SHAPEIT4 is a fast and accurate method for estimation of haplotypes (aka phasing) for SNP array and high coverage sequencing data. The version 4 is a refactored and improved version of the SHAPEIT algorithm with multiple key additional features:

It includes a Positional Burrow Wheeler Transform (PBWT) based approach to quickly select a small set of informative conditioning haplotypes to be used when updating the phase of an individual. We have changed that way in which phase information in sequencing reads is input into the model. We now recommend the use of the WhatsHap tool as a pre-processing step to extract phase information from a bam file. It accounts for sets of pre-phased genotypes (i.e. haplotype scaffold). The scaffold can be derived either from family data or large reference panels. It reads and writes files using HTSlib for better I/O performance in either VCF or BCF formats. The genotype graph and HMM routines have been re-implemented for better hardware usage and performance.
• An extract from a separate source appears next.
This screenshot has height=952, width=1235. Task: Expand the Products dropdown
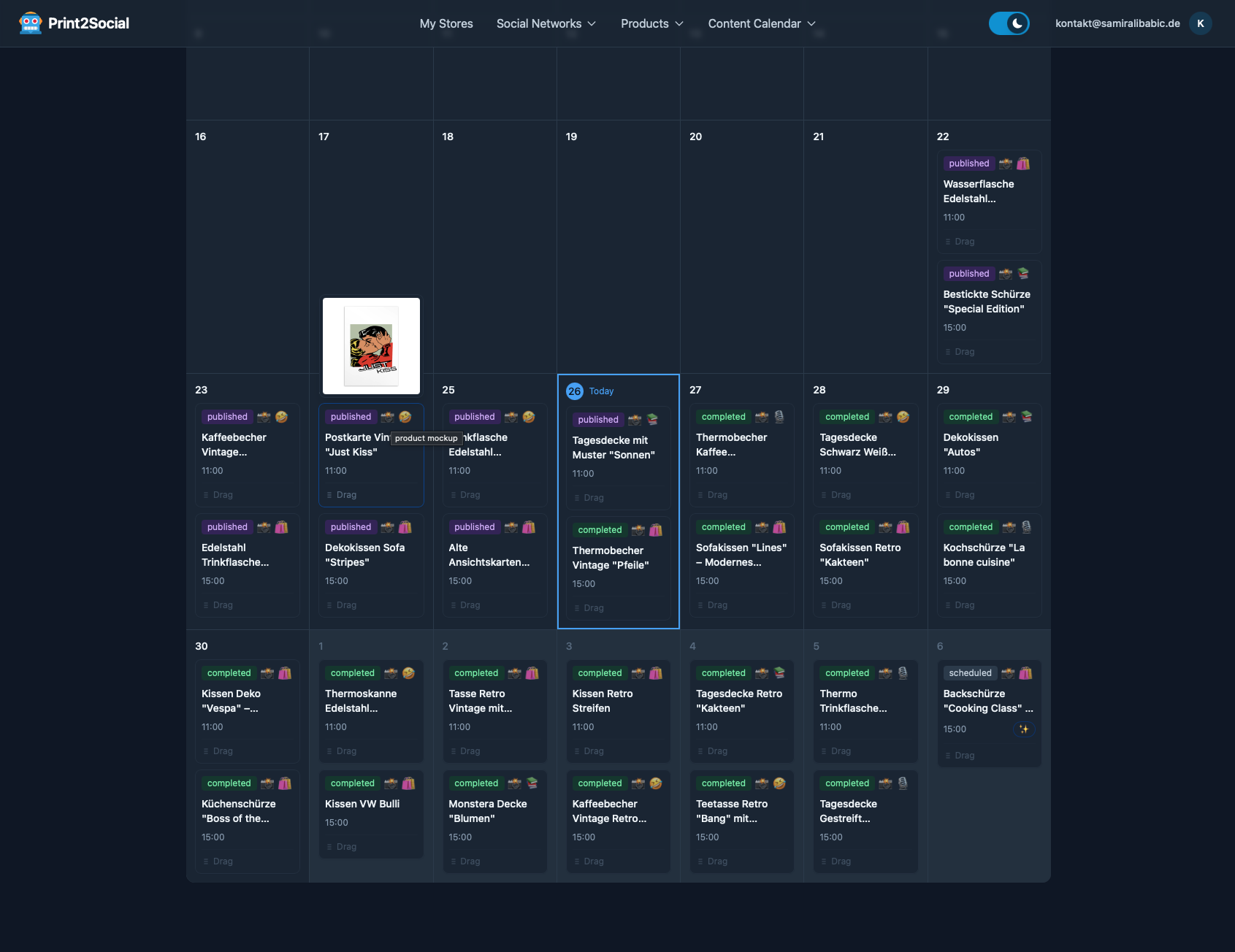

The source code is provided in an open source format (licence MIT) on github.

Environment Modules

Run module spider SHAPEIT4 to find out what environment modules are available for this application.

System Variables

  • HPC_SHAPEIT4_DIR - installation directory

Job Script Examples

Expand this section to view example

#SBATCH --job-name=shapeit4_test
#SBATCH --mail-type=NONE
#SBATCH --ntasks=1
#SBATCH --cpus-per-task=32
#SBATCH --mem-per-cpu=4gb
#SBATCH --time=24:00:00
#SBATCH --output=shapeit4_test.log

echo "Setting up test environment..."

cd ${TEST_PWD}
module load shapeit4

# Remove any previous test results, create a working directory, and copy
# initial test reads into the expected position in working directory
if [ -d ${TEST_WORKDIR} ]; then rm -rf ${TEST_WORKDIR}/; fi

echo "Starting test run at $(date) on $(hostname)..."

shapeit4 \
    --input ${TEST_SAMPLEDIR}/unphased.vcf.gz \
    --map ${TEST_SAMPLEDIR}/chr20.b37.gmap.gz \
    --region 20 \
    --output ${TEST_WORKDIR}/phased.vcf.gz \
    --thread ${SLURM_CPUS_PER_TASK:-1}

# Test with BDF files...
shapeit4 \
    --input ${TEST_SAMPLEDIR}/unphased.bcf \
    --map ${TEST_SAMPLEDIR}/chr20.b37.gmap.gz \
    --region 20 \
    --output ${TEST_WORKDIR}/phased.bcf \
    --thread ${SLURM_CPUS_PER_TASK:-1}

# There should be some files in the work directory
echo "There should be some results listed below:"
find ${TEST_WORKDIR} -type f ! -empty -ls

echo "Test complete at $(date)."


If you publish research that uses SHAPEIT4 you have to cite it as follows:

Olivier Delaneau, Jean-Francois Zagury, Matthew R Robinson, Jonathan Marchini, Emmanouil Dermitzakis. Accurate, scalable and integrative haplotype estimation. Nat. Comm. 2019.